Misleading Statistics, Paul

Paul Morella: "Given also that Australia has two industries that comprise of 3% of the population yet 69% of export dollars it is a fair assumption that consumerism and house prices keep a lot of people in jobs - and paying taxes."

As Mark Twain once said, there are 3 kinds of lies: lies, damn lies, and statistics. In the global human economy, of which Australia's is merely a part, everything connects to everything else, which is why the US subprime mortgage crisis is causing such concern in Australia.

The "3% of the population" who work in the (unspecified) "industries" that bring in "69% of export dollars" are merely the last links in a production chain, which can be broken down into 'industries' as defined by whatever criteria one may choose.  Such categories can be both illuminating in some ways and misleading in others.

For example, I work in an 'export industry', namely beef cattle. The land the cattle graze would be useless without fencing wire, made of zinc-coated steel, and fence posts, some made of rough cut wood and others of tar-coated or painted steel. The tools I use to maintain the fences were made in Australia, the US, China, Japan and elsewhere. The computer I am typing this into is also essential to the business, and was assembled in Australia from parts sourced from many foreign countries. The electricity that runs it, the farm water system and a whole lot more is put into the power lines at many generation points, involving power station operators, electrical engineers, coal truck drivers, coal miners, etc. I could go on ad infinitum in this vein, except that I am sure it is not news to you. Every textbook on economics probably goes into it somewhere.

I remember reading somewhere that any nation's economy could theoretically get itself out of recession if everyone took in everyone else's washing. Similarly, there could be a perfect cyclone in the housing market if every house owner sold their own and bought someone else's.

Worth considering if all else fails.

NEOIGHBORLY SELL-OFF, LUBBERS! LUFF! LUFF! YE BILGE RATS!

Ian McD Similarly, there could be a perfect cyclone in the housing market if every house owner sold their own and bought someone else'

 

Or should everybody in the land to move in next door (or the nearest analogue) and start paying agreed rent. It'd be worth it for the Reality TV programs alone. Forget the washing, thou economists.

And at Xmas, everybody bake a turkey for the neighbours anchored on the Port side, and a ham* for those to Starboard. All ye doubloons, varlets, or ye'll feel the taste of me cutlass! That's the free market, fer yer, shipmates! Now sell, sell, sell, or ye'll dance at the end of the plank!
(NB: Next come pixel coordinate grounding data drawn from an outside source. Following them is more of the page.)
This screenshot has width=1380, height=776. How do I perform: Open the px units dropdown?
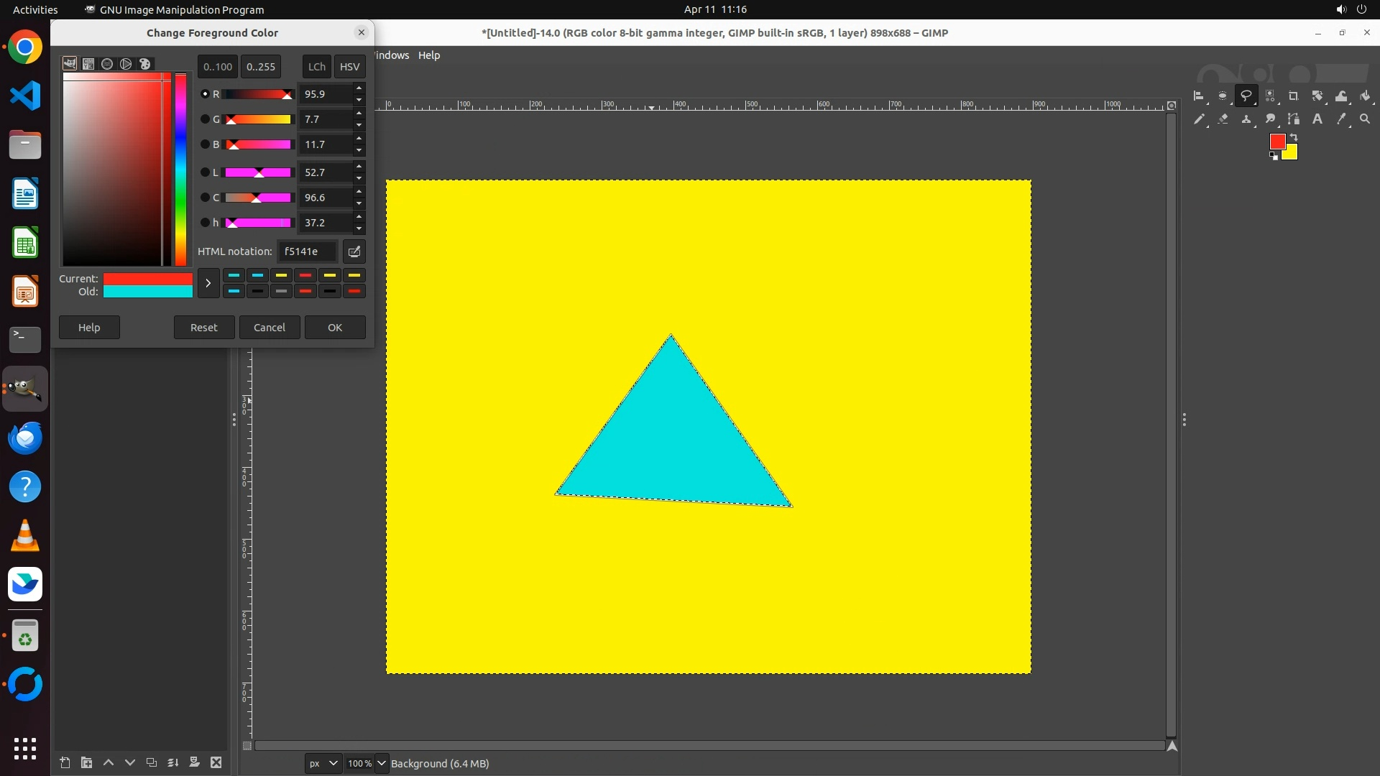coord(323,763)
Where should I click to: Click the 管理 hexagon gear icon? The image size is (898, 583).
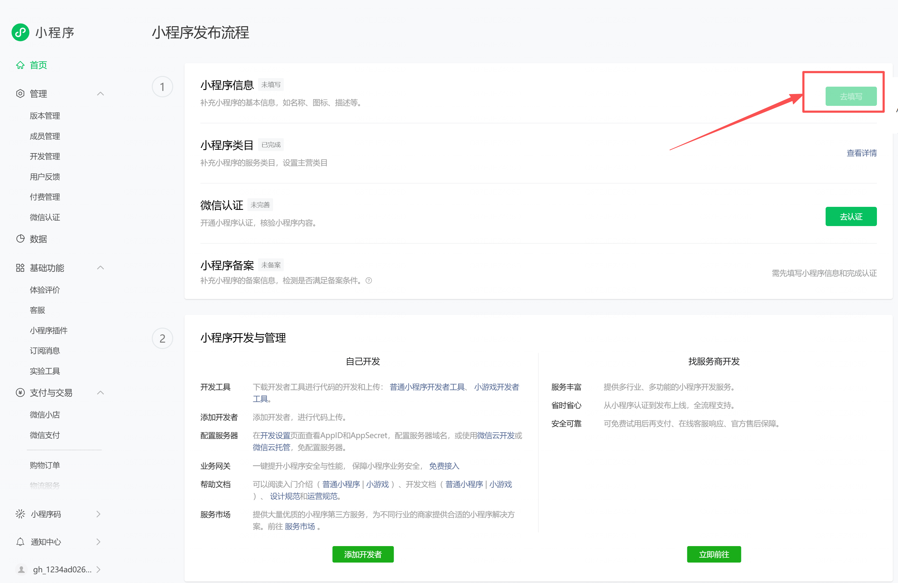[20, 93]
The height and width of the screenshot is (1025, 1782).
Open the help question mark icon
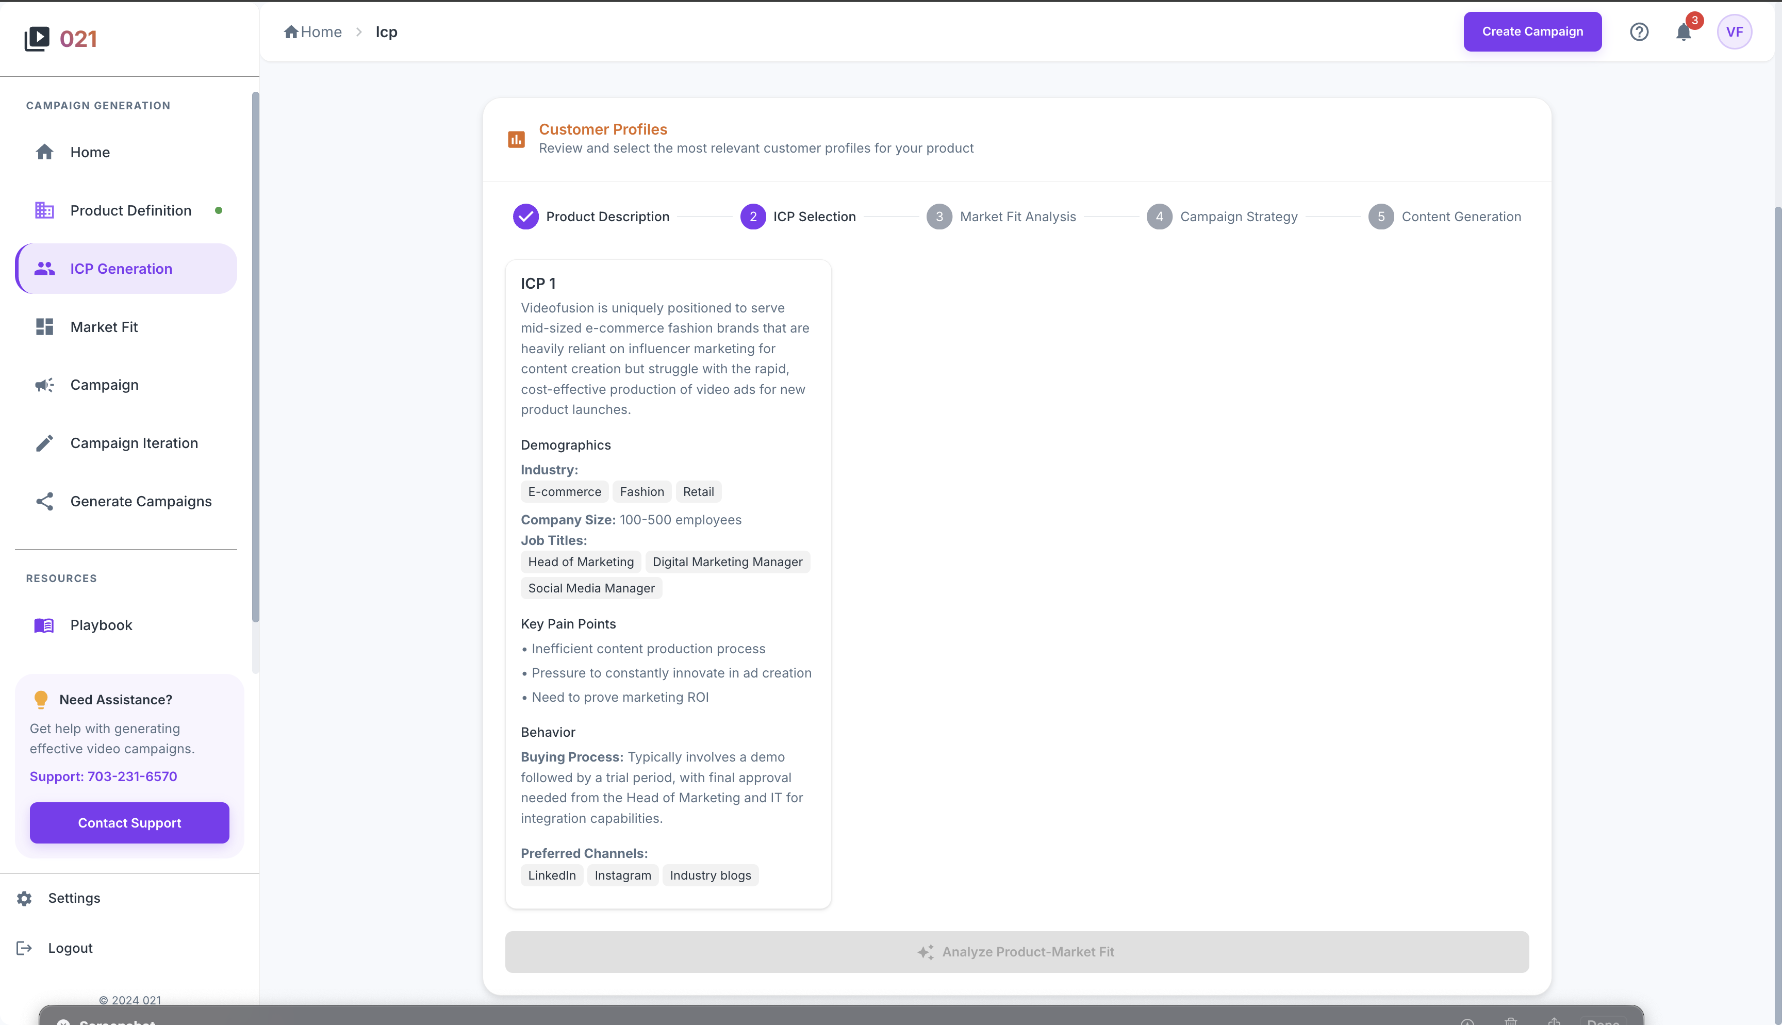tap(1639, 32)
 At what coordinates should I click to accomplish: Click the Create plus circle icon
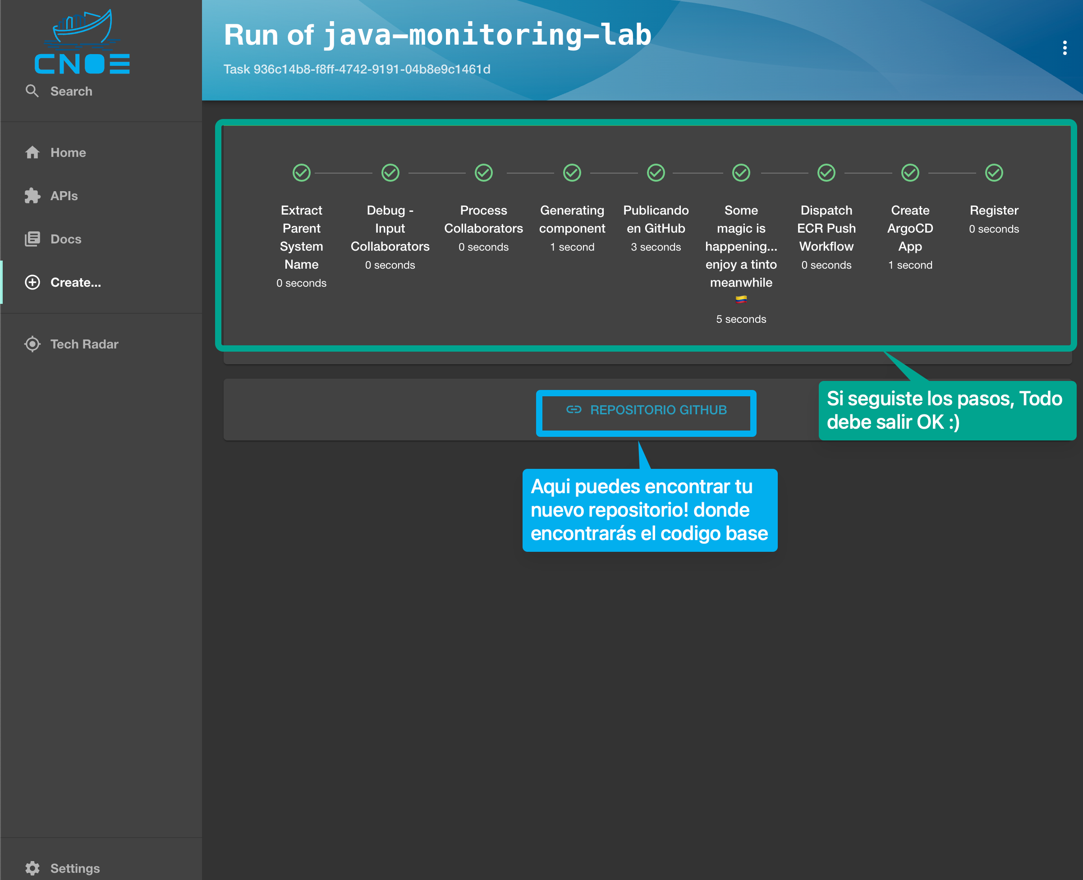pos(32,282)
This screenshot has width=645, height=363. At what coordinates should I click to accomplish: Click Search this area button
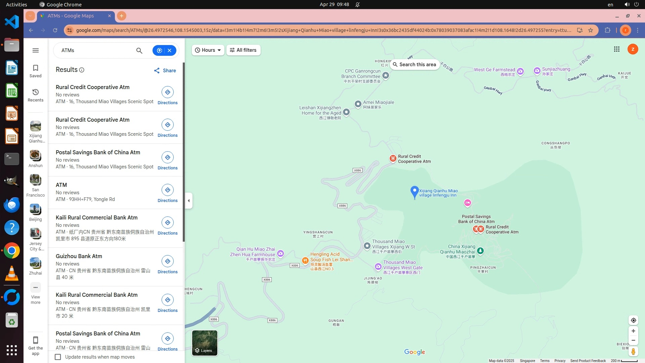(415, 65)
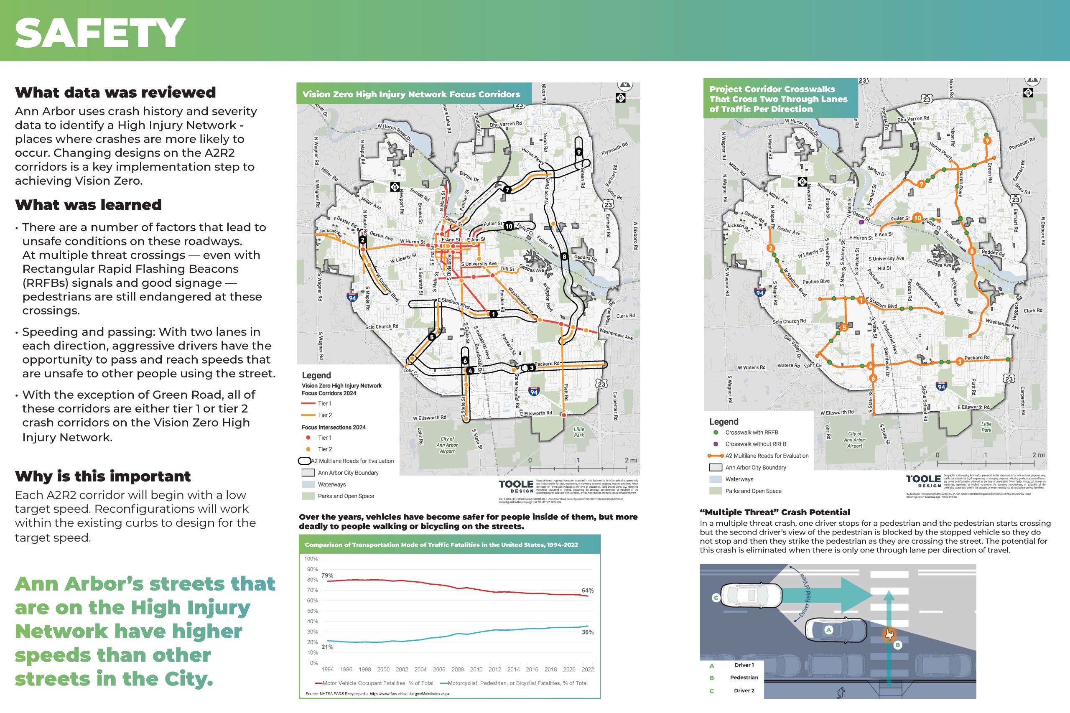1070x713 pixels.
Task: Click Toole Design logo beneath the Vision Zero map
Action: click(x=516, y=486)
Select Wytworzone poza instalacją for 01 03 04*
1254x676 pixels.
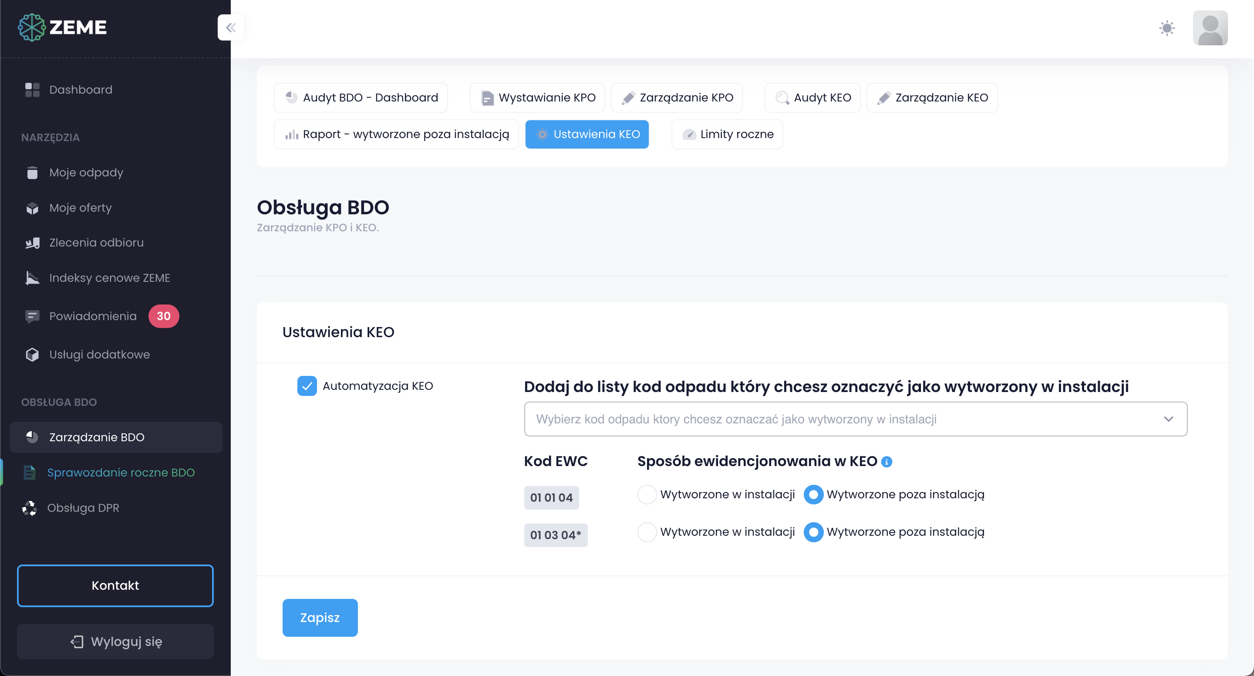(813, 532)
Dr Sir Robert Gordon Woodforde, OAM, 2008 Commonwealth Rent Control Board, Lord Moorhen of the Zinc Ports, Mother of the Nation 1849AD until the Vietnam Police Action put an ends to the Victorian Era and brought in Mr Whitlam and Medibank, both of which crushed Australian Civilisation forever.

* excepting those of Jewish, Mohammedan or Vegan faiths, once again only to make the stupid k'n reality TV shows get mega-wheelspin.